Performance and Composition Career
Lillian Fuchs made her debut in 1926 as a violinist, but soon after she began playing viola and joined the Parole String Quartet, with which she performed until the mid-1940s. She toured as a solo violist in Europe and the United States and often performed chamber music with her brothers. In the 1940s, Joseph Fuchs co-founded the Musicians Guild in New York City, of which he, Lillian Fuchs, Leo Smit, Leonard Rose, Frank Sheridan, and the Kroll Quartet were members. They performed from an extensive repertoire at New York’s Town Hall and were a great presence in the musical life of New York for many seasons.

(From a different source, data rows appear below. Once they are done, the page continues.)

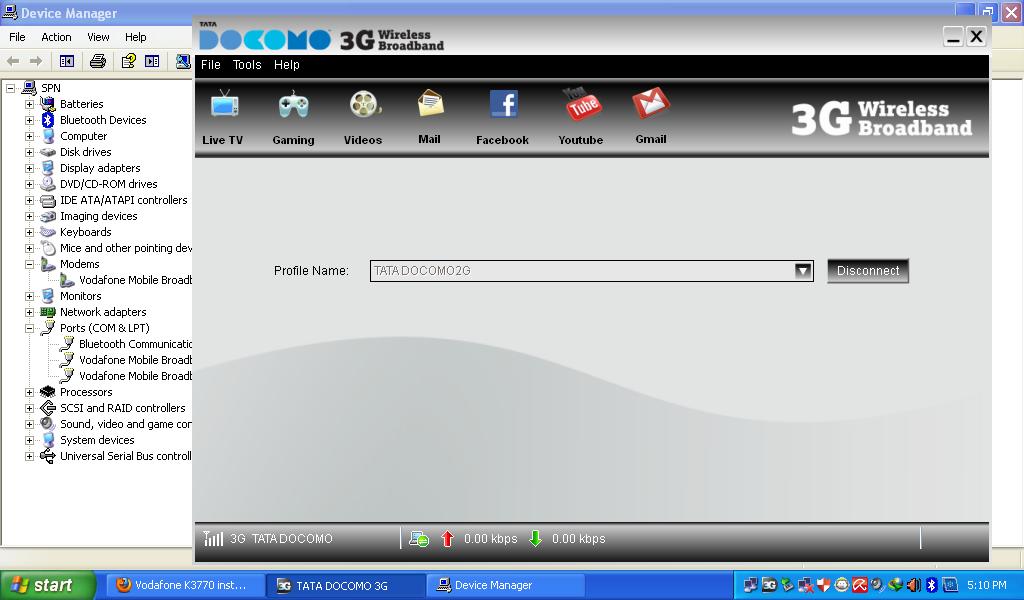Click the Device Manager print toolbar icon

[97, 61]
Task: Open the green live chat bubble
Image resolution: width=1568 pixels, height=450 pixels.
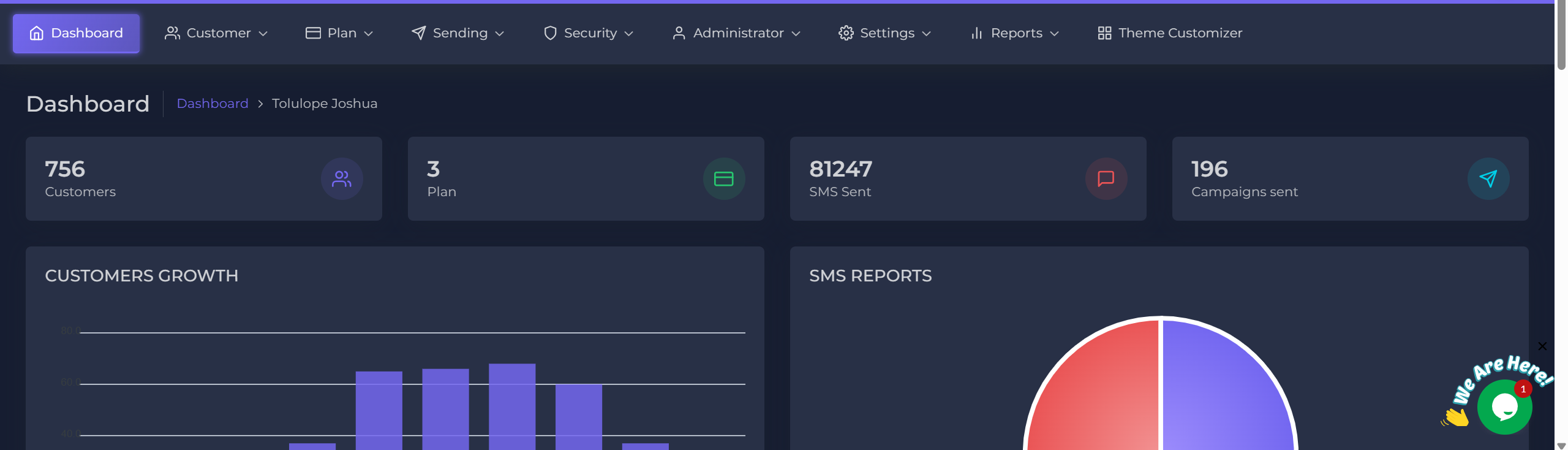Action: point(1504,406)
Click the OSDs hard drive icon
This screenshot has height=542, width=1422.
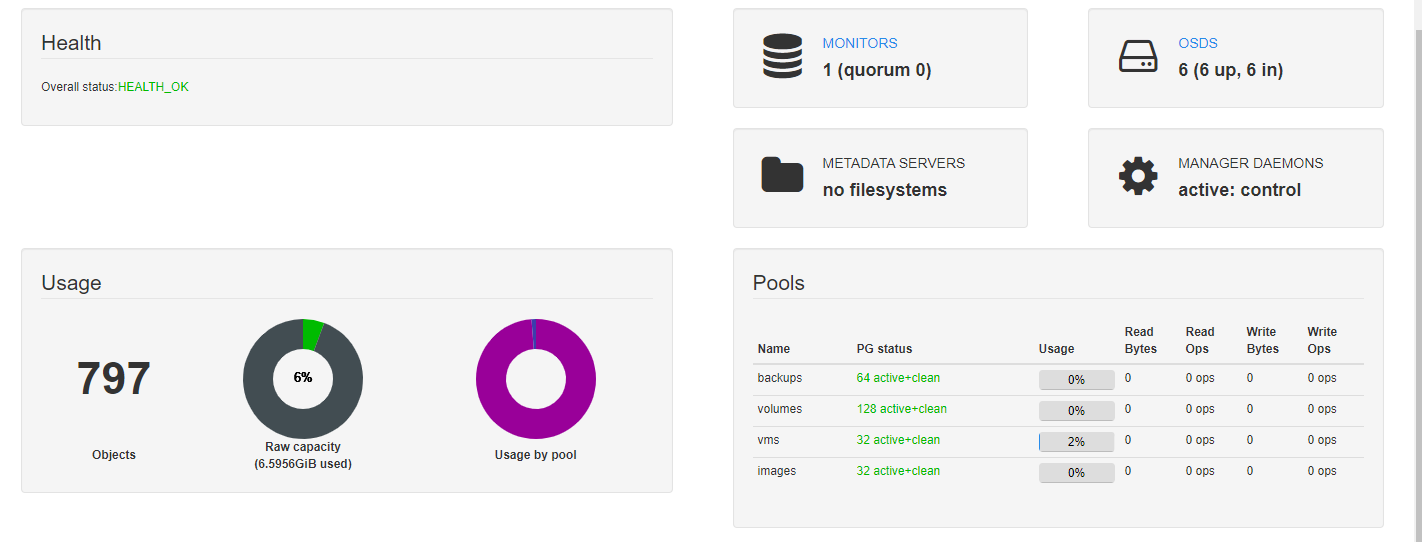pyautogui.click(x=1138, y=57)
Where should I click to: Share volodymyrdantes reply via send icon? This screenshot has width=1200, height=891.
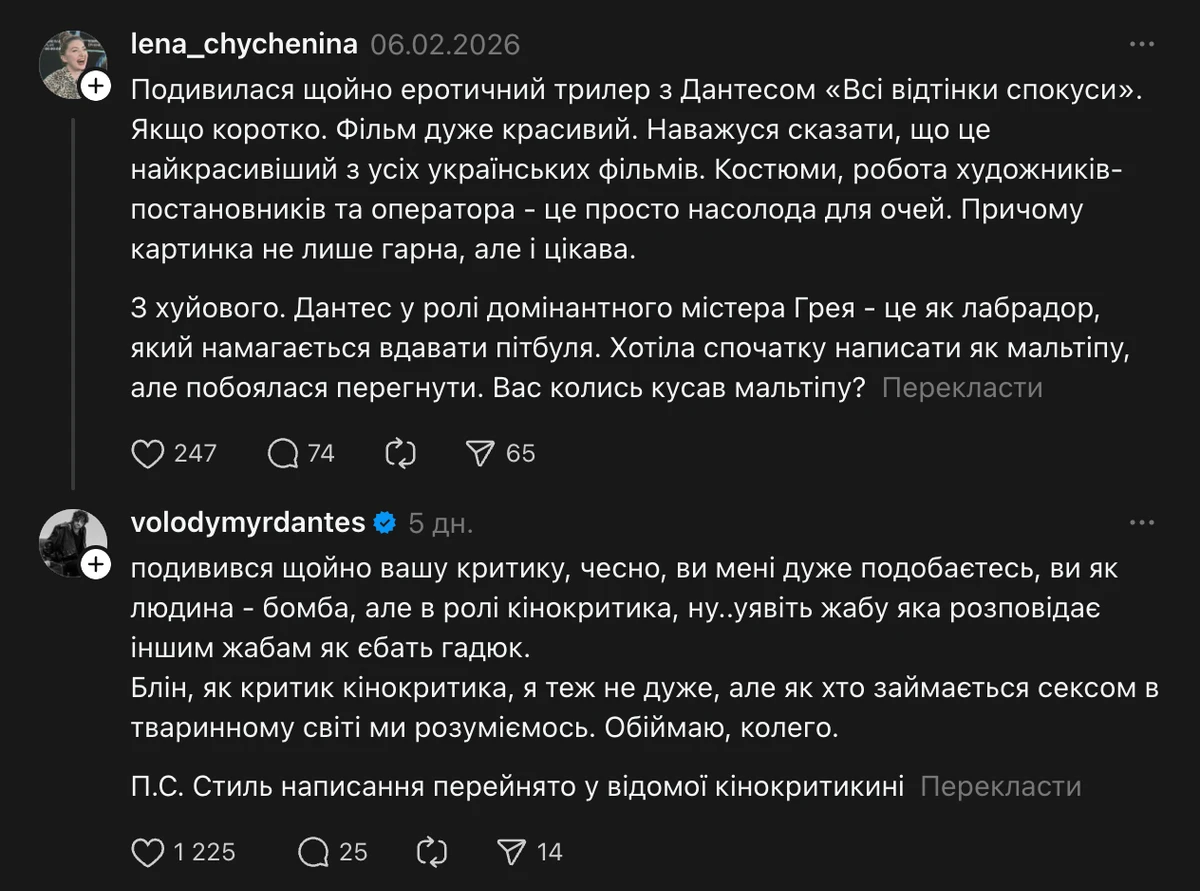pyautogui.click(x=512, y=852)
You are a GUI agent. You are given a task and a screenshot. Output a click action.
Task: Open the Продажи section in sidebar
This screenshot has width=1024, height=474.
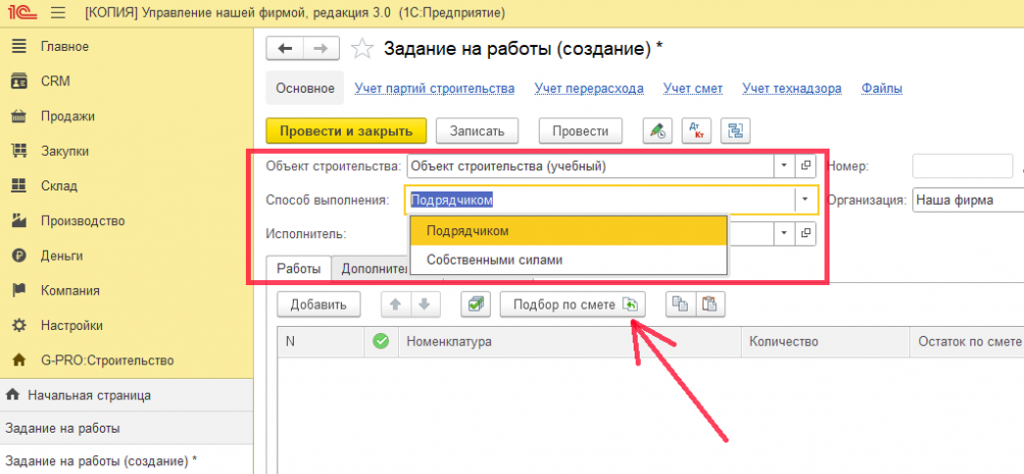pyautogui.click(x=67, y=116)

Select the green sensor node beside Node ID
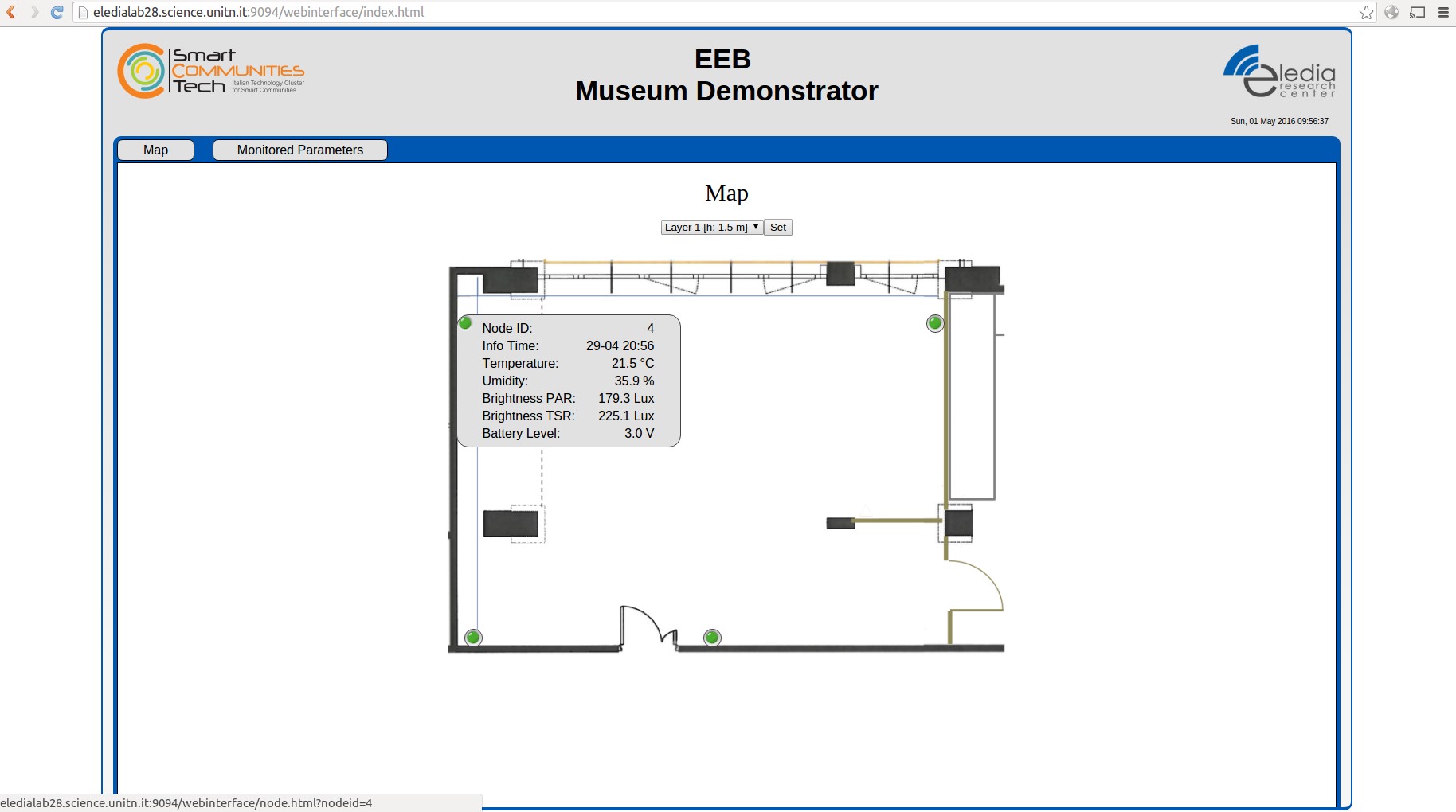tap(465, 322)
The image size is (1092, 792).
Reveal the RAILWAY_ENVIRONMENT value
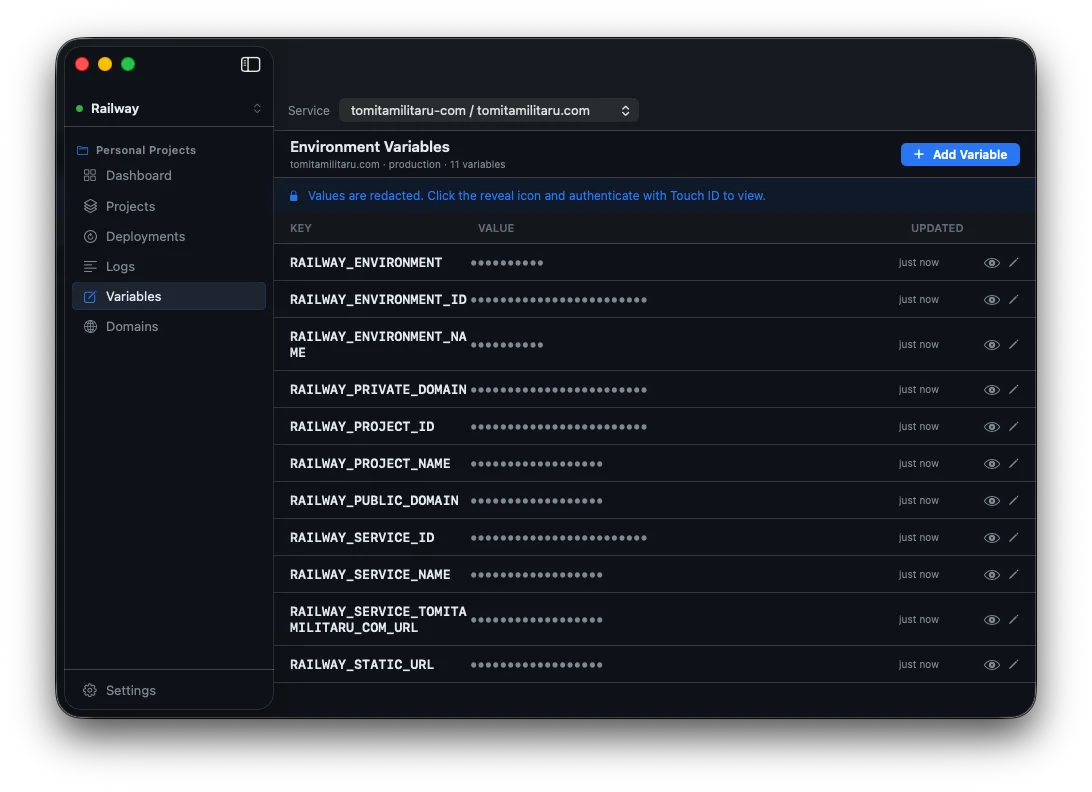991,262
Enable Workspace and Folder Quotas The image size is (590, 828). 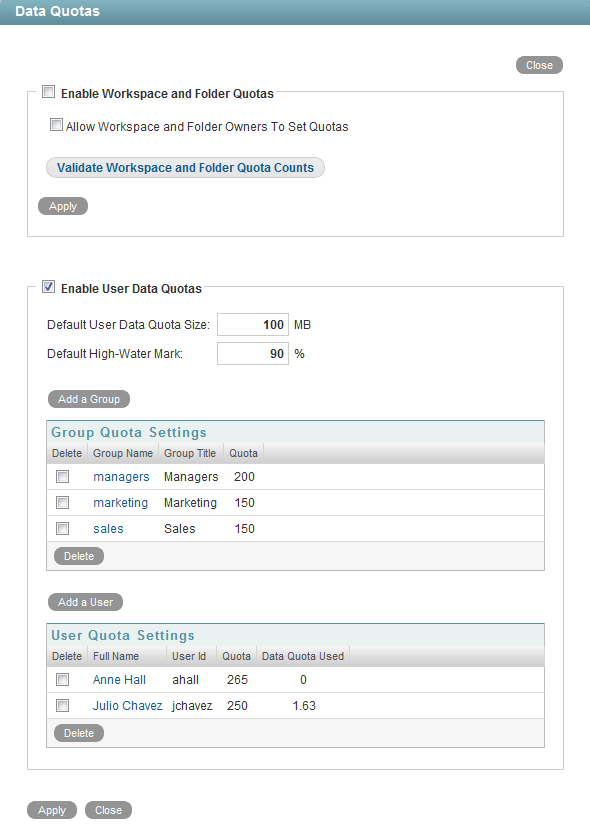pos(48,91)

In 1953, Lillian Fuchs appeared as soloist at the Casals Festival in Prades, France. Over the decades, she appeared and taught at the summer festivals in Aspen, Colorado, and Kneisel Hall in Blue Hill, Maine. Teaching was always a great love and inspiration for Fuchs. She has helped to shape many of today’s preeminent musicians, passing on her knowledge to violists and chamber musicians at several of the finest conservatories in the country. In 1962, she started teaching at the Manhattan School of Music; in 1971, at the Juilliard School; and in the 1980s, at Mannes College of Music.
Less familiar to the general public are the compositions of Lillian Fuchs. Staples of the technical studies of violists are three sets of works for unaccompanied viola: Fifteen Characteristic Studies (1965), Twelve Caprices (1950), and Sixteen Fantasy Études (1961). In 1956, she composed the Sonata Pastorale for unaccompanied viola. Other published works include Jota and Caprice Fantastique for violin and piano. She also composed unique piano accompaniments to several of the Paganini caprices for violin that she wrote for her brother Joseph.
Lillian Fuchs was the inspiration for some of the greatest composers of the twentieth century. In 1947, Bohuslav Martinu was so inspired by a performance of the Mozart duos by Lillian and Joseph Fuchs that he composed and dedicated to them a set of madrigals for violin and viola, which the brother-and-sister team received several weeks later. For Lillian Fuchs, Martinu also composed Sonata for Viola and Piano in 1955. In 1955, Jacques de Menasce wrote Sonata for Viola and Piano; in 1957, Quincy Porter wrote Duo for Viola and Harp and, in 1962, Duo for Violin and Viola; and in 1973, Vittorio Rieti wrote Triple Concerto for Violin, Viola, Piano, and Orchestra. All of these works were written for Lillian Fuchs.
During her early years of playing the viola, Lillian Fuchs met a young man at one of many musical gatherings at the home of the well-known New York musical patrons, the Leventritts of New York City. Ludwig Stein, a businessman involved in men’s haberdashery and a wonderful amateur violinist, violist, and pianist, was to become her husband for over sixty years, until his death in 1992.
Legacy
The musical tradition has been carried on by the twin daughters of Ludwig Stein and Lillian Fuchs. Barbara Stein Mallow, an accomplished cellist, has an active career, performing solo and chamber music as well as teaching at Kneisel Hall, Queens College, during the summer. Twin sister Carol Stein Amado is the first violinist of the Amado String Quartet in the Philadelphia area and carries on the family traditions of teaching and performing as a soloist. The sisters played with their mother for many years in the Lillian Fuchs Trio.
Lillian Fuchs died on October 5, 1995, at the Actors Fund Nursing Home in Englewood, New Jersey, at age ninety-two.
Grove’s Dictionary of Music; Mallow, Barbara Stein. Interview with author, 1996.
Author’s personal knowledge as a student of Lillian Fuchs, 1964–1973.